Des textes


"J'éspère avoir retenu ainsi le chant de la mer et des oiseaux, l'aube et le jardin, subconsciemment présent, accomplissant leur tache souterraine...
Ce pourraient être des îlots de lumière, des îles dans le courant que j'essaie de représenter; la vie elle même qui s'écoule."
Les vagues, Virginia Woolf.


une autre référence: Koltès, texte lu ensemble sur la création à Tizé, août 2011.

‑‑‑‑‑ Extraits d’un entretien avec Alain Prique, Théâtre en Europe, janvier 1986. ‑‑‑‑‑

"Il y avait, sur les bords de l'Hudson River, à l'Ouest de Manhattan, un grand hangar, qui appartenait aux anciens docks.
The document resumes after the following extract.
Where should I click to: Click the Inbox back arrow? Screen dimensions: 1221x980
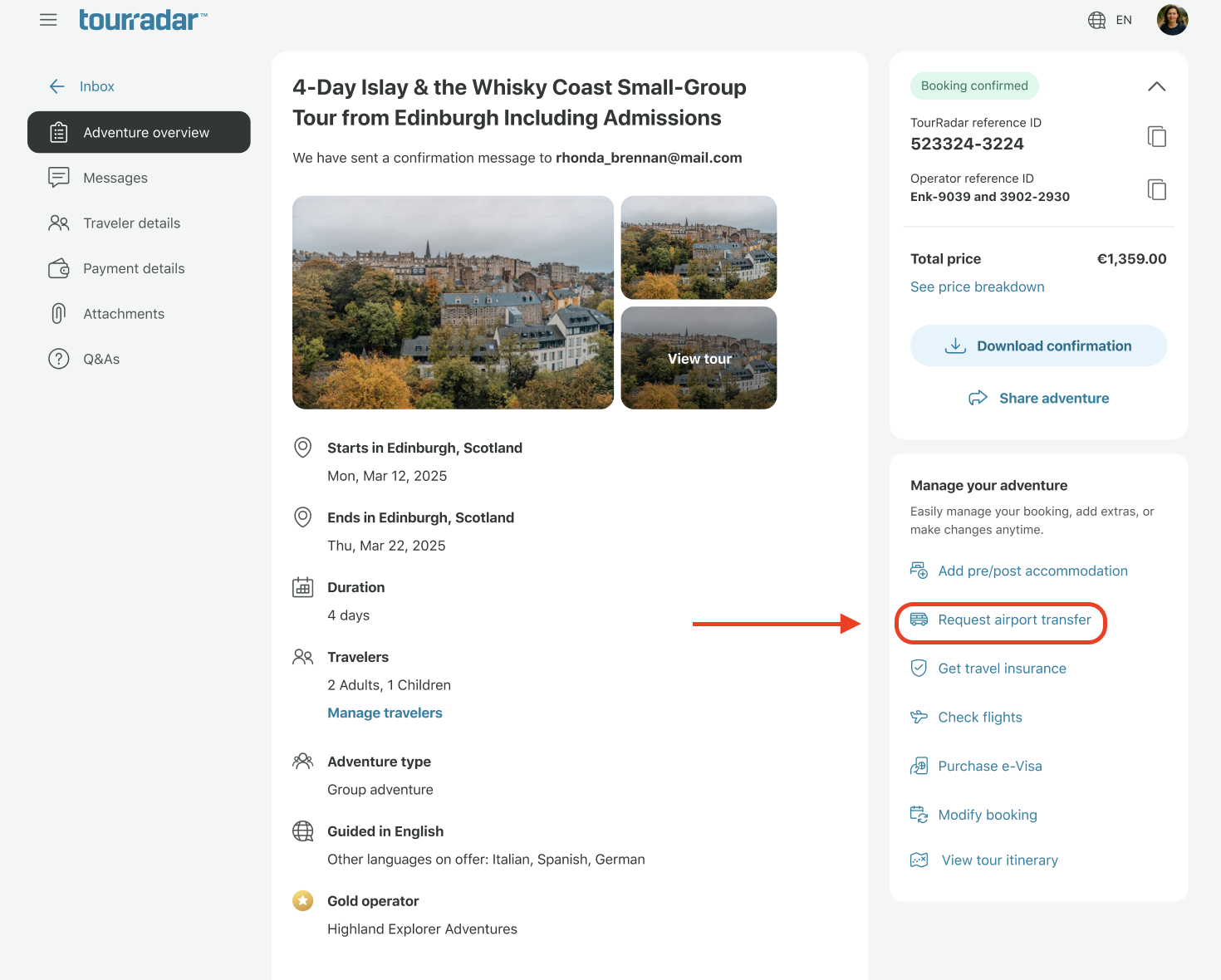pos(57,86)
Le port de New York avait depuis longtemps été déménagé vers Brooklyn, et ce hangar, parmi d'autres, était inemployé et inutile au trafic portuaire. En 1983, le maire de New York conformément à un plan de sécurité et de moralité, fit entourer ce hangar de grandes palissades de bois, il y eut même des gardes avec des chiens. Un an après, il fut rasé et il n'en reste aujourd'hui qu'une jetée sur pilotis qui s'avance vers la mer. J'ai eu l'envie d'écrire une pièce comme on construit un hangar c'est-à-dire en bâtissant d'abord une structure, qui va des fondations jusqu'au toit, avant de savoir exactement ce qui allait y être entreposé ; un espace large et mobile une forme suffisamment solide pour pouvoir contenir d'autres formes en elle. (…)
Peu d'endroits vous donnent, comme ce hangar disparu, le sentiment de pouvoir abriter n'importe quoi – je veux dire par là : n'importe quel événement impensable ailleurs."
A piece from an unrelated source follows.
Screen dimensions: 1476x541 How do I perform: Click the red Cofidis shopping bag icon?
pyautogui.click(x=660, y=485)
Il fait très bon. En arrivant ici, j’ai toujours l’impression d’avoir été engloutie par un monstre. Je m’assieds, et mes cheveux, mes sourcils et le corsage de mon uniforme ne tardent pas à s’imprégner de la chaleur ambiante et à devenir moites. Je baigne dans une humidité plus douce que la transpiration, d’où s’élève une discrète odeur de crésol.
Yoko Ogawa





Une nouvelle de Calvino à lire: la métamorphose des poissons

"Les premiers vertébrés qui, au cours du Carbonifère, abandonnèrent la vie aquatique pour la vie terrestre, dérivaient de poissons osseux à poumons, dont les nageoires pouvaient se rouler sous le corps et servir de pattes sur terre.
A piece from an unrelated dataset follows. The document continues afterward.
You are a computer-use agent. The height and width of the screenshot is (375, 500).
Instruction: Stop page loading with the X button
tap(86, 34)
Désormais il était clair que les temps aquatiques étaient finis- se rappela le vieux Qfwfq-,ceux qui se décidaient à sauter le grand pas étaient chaque jour plus nombreux, il n'y avait pas une famille qui n'eût l'un de ses chers membres au sec, tout le monde racontait des choses extraordinaires sur ce qu'on pouvait faire sur la terre ferme, et on y appelait les parents. Désormais plus personne ne pouvait retenir les jeunes poissons, ils agitaient leurs nageoires sur les rives boueuses, pour voir si elles fonctionnaient en tant que pattes, ce que les plus doués avaient réussi. Mais précisément, à cette époque, les différences entre nous s'accentuaient: il y avait la famille qui vivait sur terre depuis des générations, et dont les plus jeunes rejetons exhibaient des manières qui n'étaient même plus d'amphibies, mais déjà quasiment de reptiles;et il y avait celui qui s'attardait encore à faire le poisson et qui, de ce fait, devenait plus poisson qu'on ne l'avait jamais été autrefois."


L'Oncle Aquatique, COSMICOMICS, Italo Calvino.